Professor Wan sammelt auf der Inselgruppe Yeonpyeong im Dezember 2021 sein Arbeitsmaterial.
Keystone

Auf manchen Verpackungen sind hochtrabende Behauptungen zu lesen. Auf einer steht, dass ein kleiner Kuchen mit Walnussgeschmack eine bessere Quelle von Protein sei als Fleisch. Laut einer anderen fördert Kollagen-Eiscreme das Wachstum von Kindern, lässt sie grösser werden. Kang ist freilich nicht in der Lage, die Qualität des früheren Inhalts der Verpackungen in seinem Müll zu verifizieren.

Nordkoreanische Snacks und Kekse sind in den vergangenen Jahren generell weicher und geschmackvoller geworden.

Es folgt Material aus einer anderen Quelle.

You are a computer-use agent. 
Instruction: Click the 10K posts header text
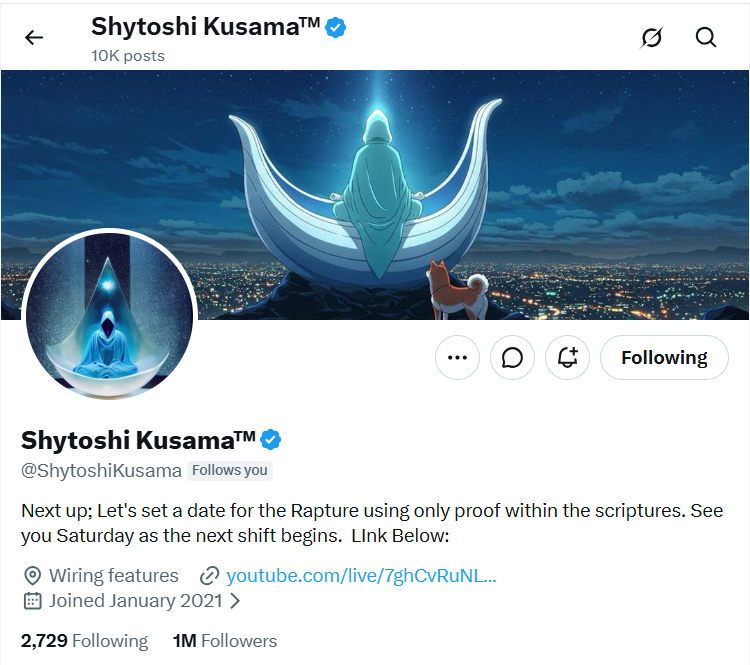128,55
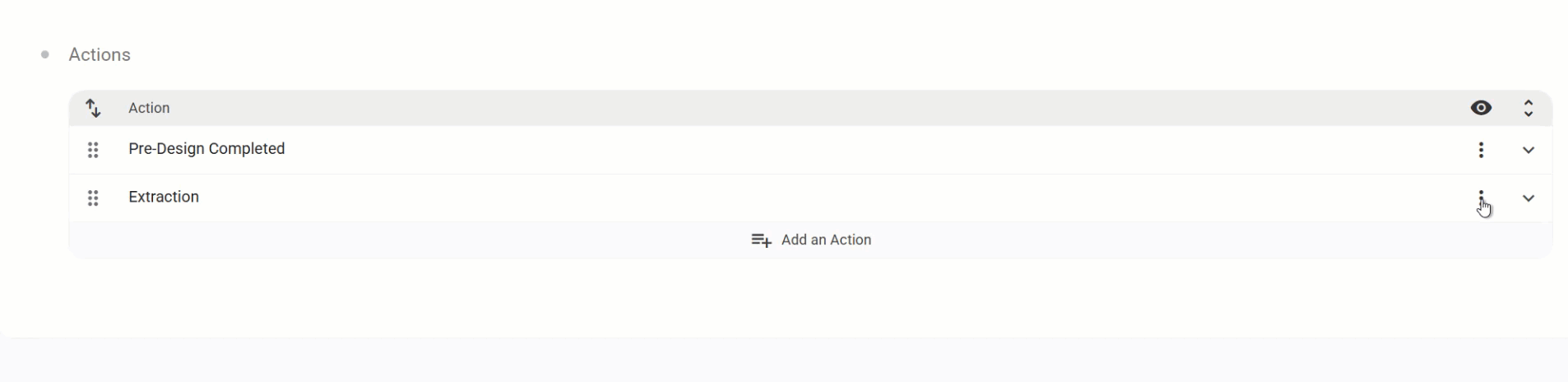Open the three-dot menu for Pre-Design Completed
The width and height of the screenshot is (1568, 382).
click(x=1481, y=150)
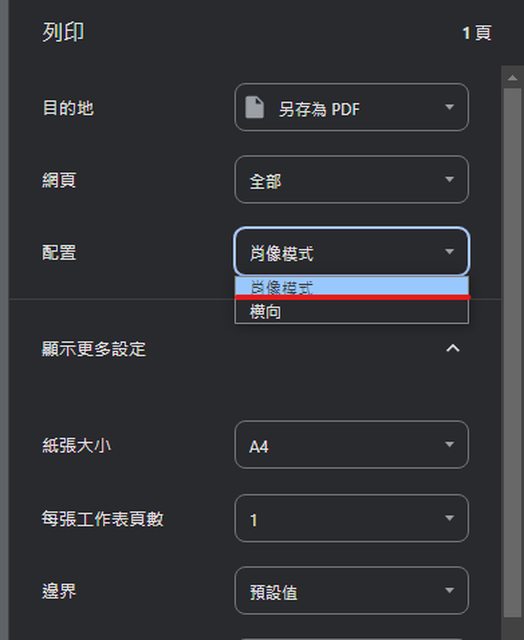Click the 顯示更多設定 label
This screenshot has width=524, height=640.
pyautogui.click(x=94, y=349)
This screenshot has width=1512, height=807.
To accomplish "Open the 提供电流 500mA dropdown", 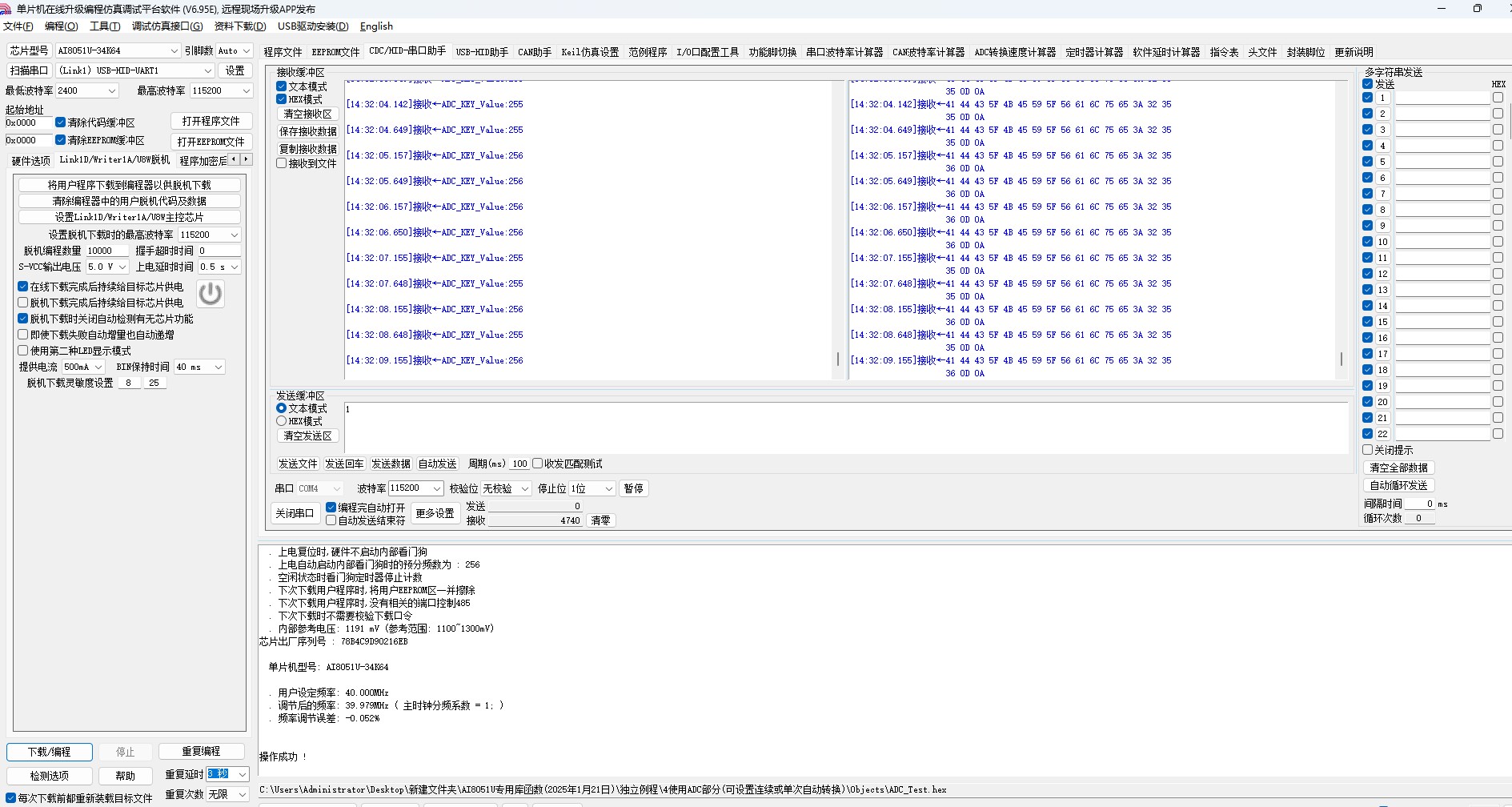I will [98, 367].
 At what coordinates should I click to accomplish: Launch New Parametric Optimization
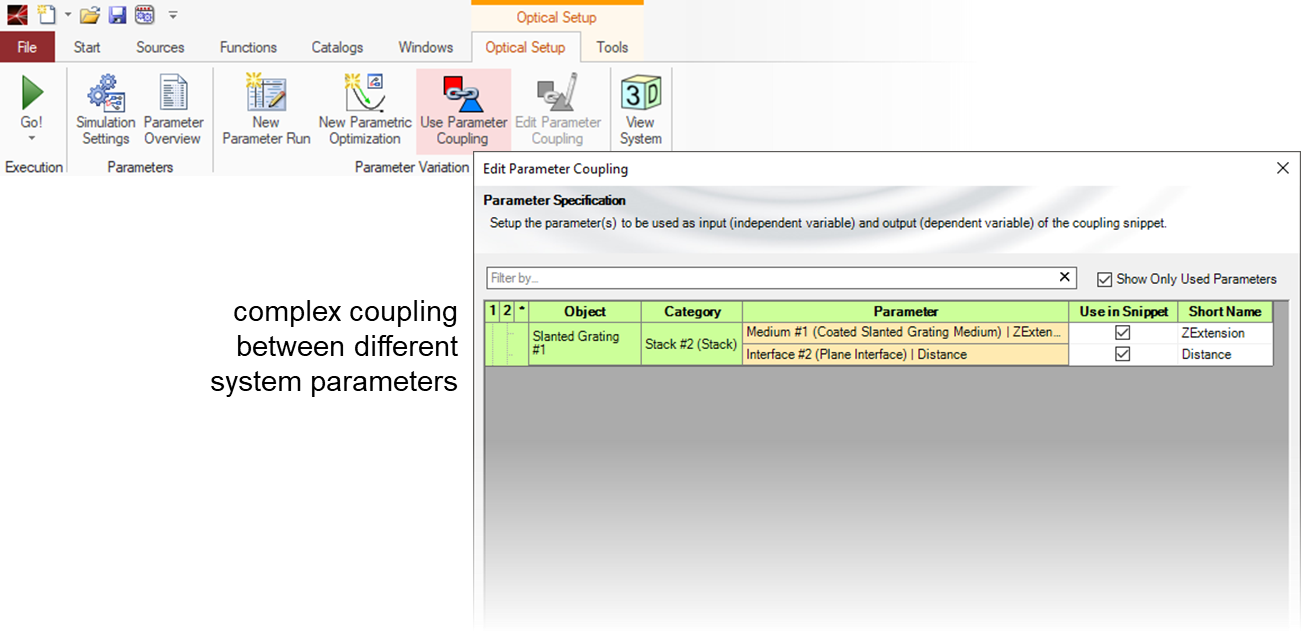coord(364,110)
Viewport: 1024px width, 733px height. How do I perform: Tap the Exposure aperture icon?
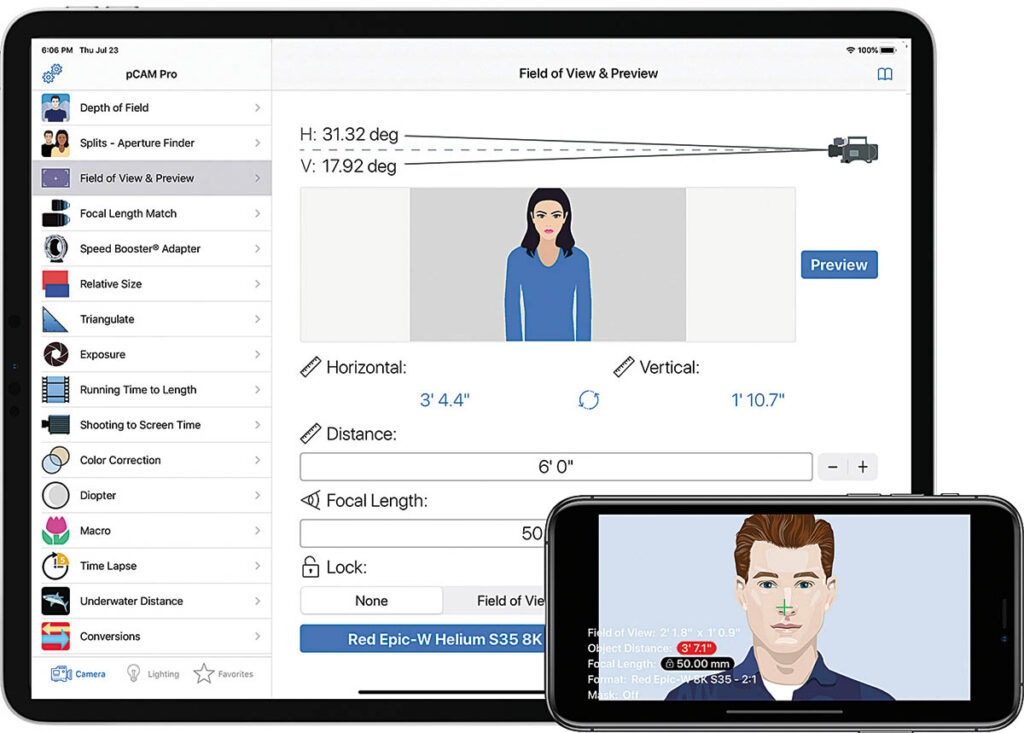tap(56, 355)

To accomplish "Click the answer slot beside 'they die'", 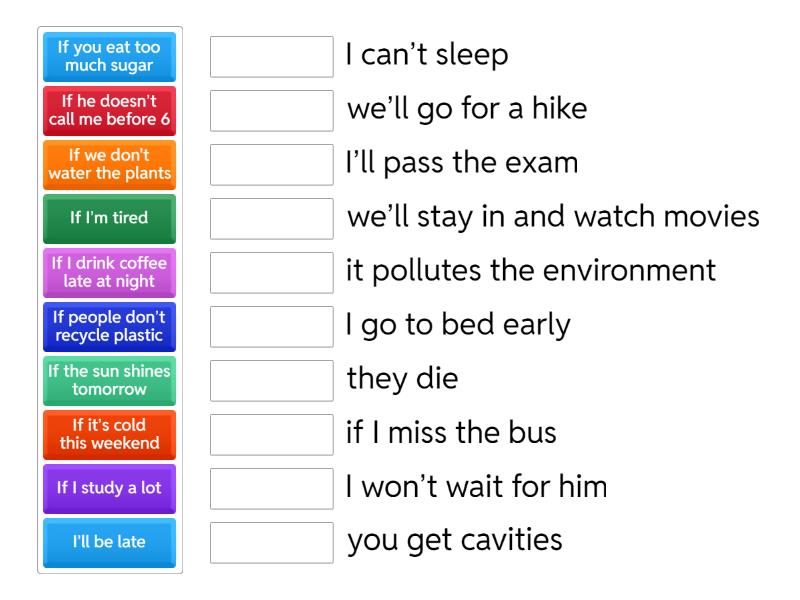I will click(x=272, y=381).
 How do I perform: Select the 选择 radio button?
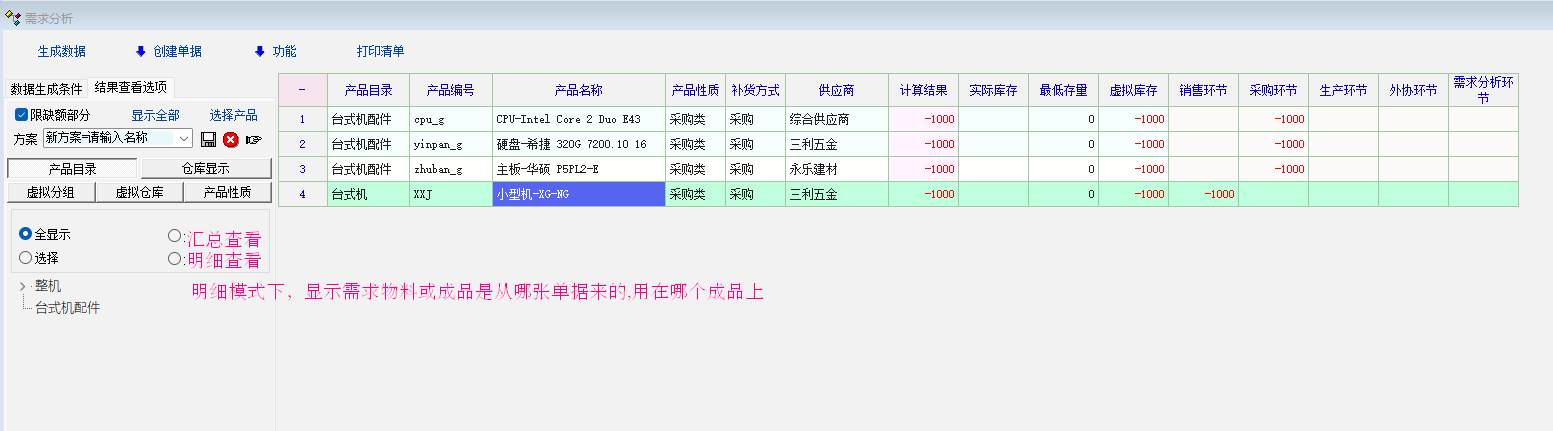(x=26, y=258)
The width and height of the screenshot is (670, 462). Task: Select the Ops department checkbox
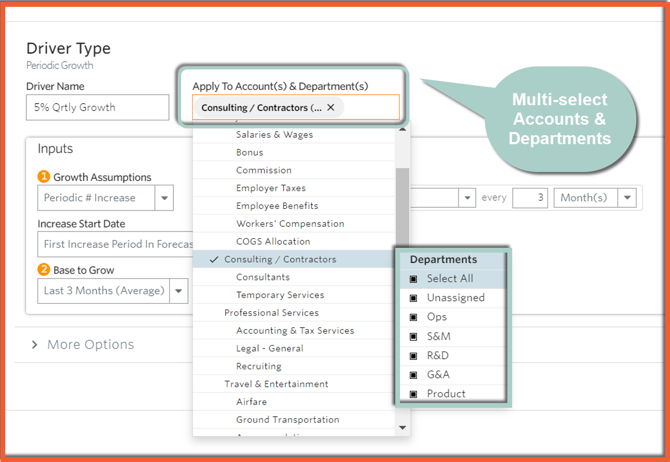pos(414,317)
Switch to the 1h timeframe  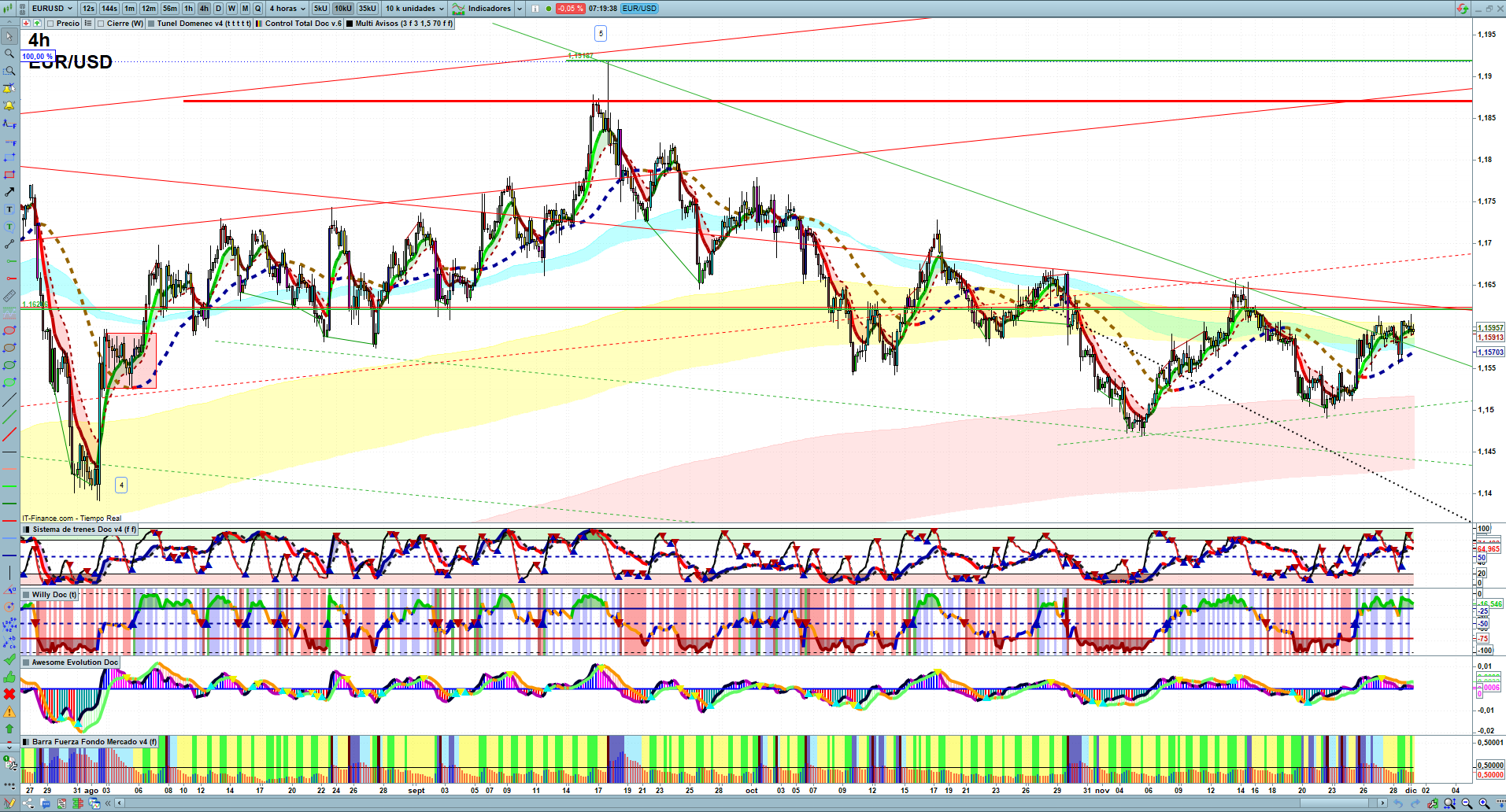(188, 9)
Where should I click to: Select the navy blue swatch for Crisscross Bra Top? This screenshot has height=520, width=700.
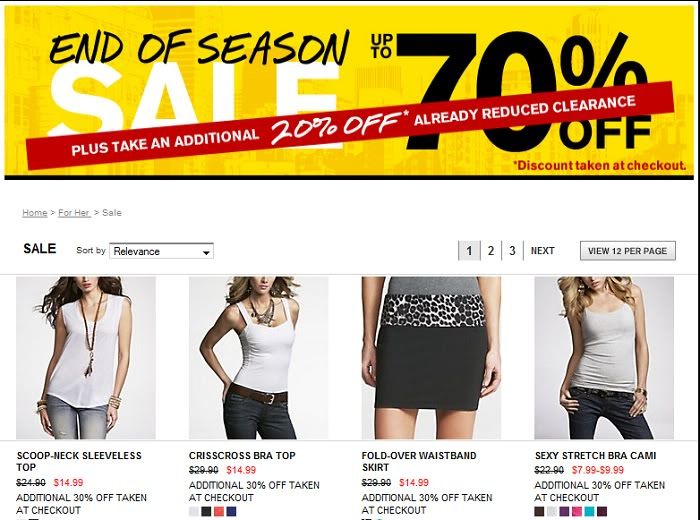click(231, 512)
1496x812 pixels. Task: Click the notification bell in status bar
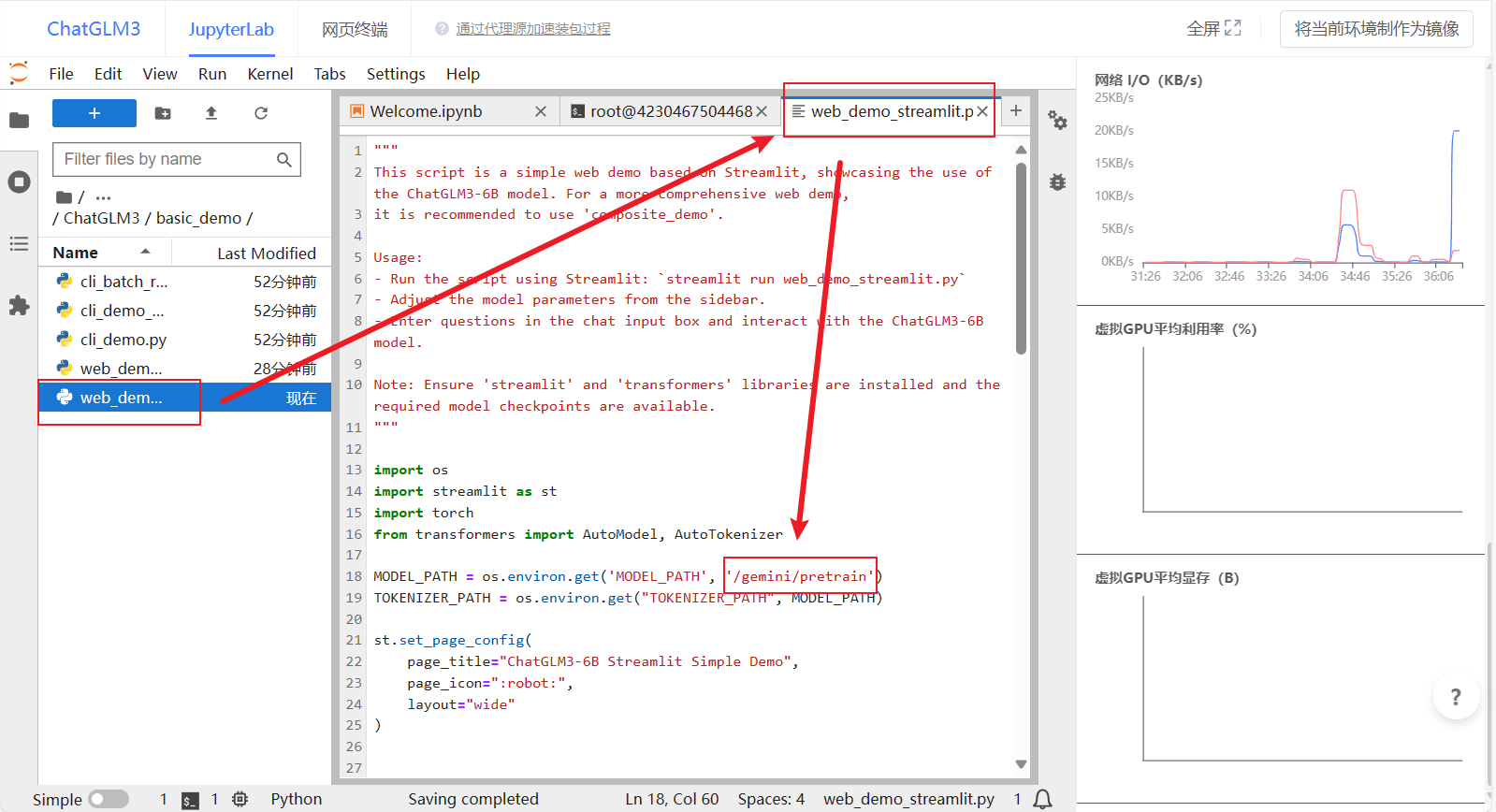coord(1042,799)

Aber ihre Qualität hinkt weiter hinter der von Südkoreas international wettbewerbsfähigen Produkten zurück, wie Jeon Young-Sun von der Konkuk-Universität in Seoul sagt.

«Steinharte» Süsswaren

Noh Hyung-Jeong, eine Überläuferin aus Nordkorea, erzählt, dass sie «begeistert» vom südkoreanischen Brot und dem Kuchen war, die sie nach ihrer Ankunft 2007 hier ass. Die Süsswaren, die sie in Nordkorea hatte, beschreibt sie als oft bitter und «steinhart».Kangs sieht sein Müllsammeln als Versuch, die Menschen in Nordkorea besser zu verstehen und zu studieren, wie die Kluft zwischen den beiden Koreas im Fall einer etwaigen künftigen Vereinigung überbrückt werden könnte.

Leicht ist seine Aktion auf den 4 bis 20 Kilometer vom nordkoreanischen Territorium entfernten Inseln nicht. Manchmal wurde er von südkoreanischen Soldaten vernommen, weil Einwohner sein Sammeln verdächtig fanden. Ab und zu strandete er, weil der Fähren-Service wegen schlechten Wetters unterbrochen werden musste. Und dann gab es Zeiten, in denen er völlig frustriert war, weil er keinen nordkoreanischen Müll fand.

«Aber ich war ermutigt, als ich mehr und mehr Abfall sammelte... und ich war entschlossen herauszufinden, wie viele Waren es in einem Land gibt, in das wir nicht gehen können», so Kang. «Wenn der Wind bläst und die Wellen hoch sind, wird immer etwas angeschwemmt, und dann war ich so glücklich, weil ich etwas Neues finden konnte.»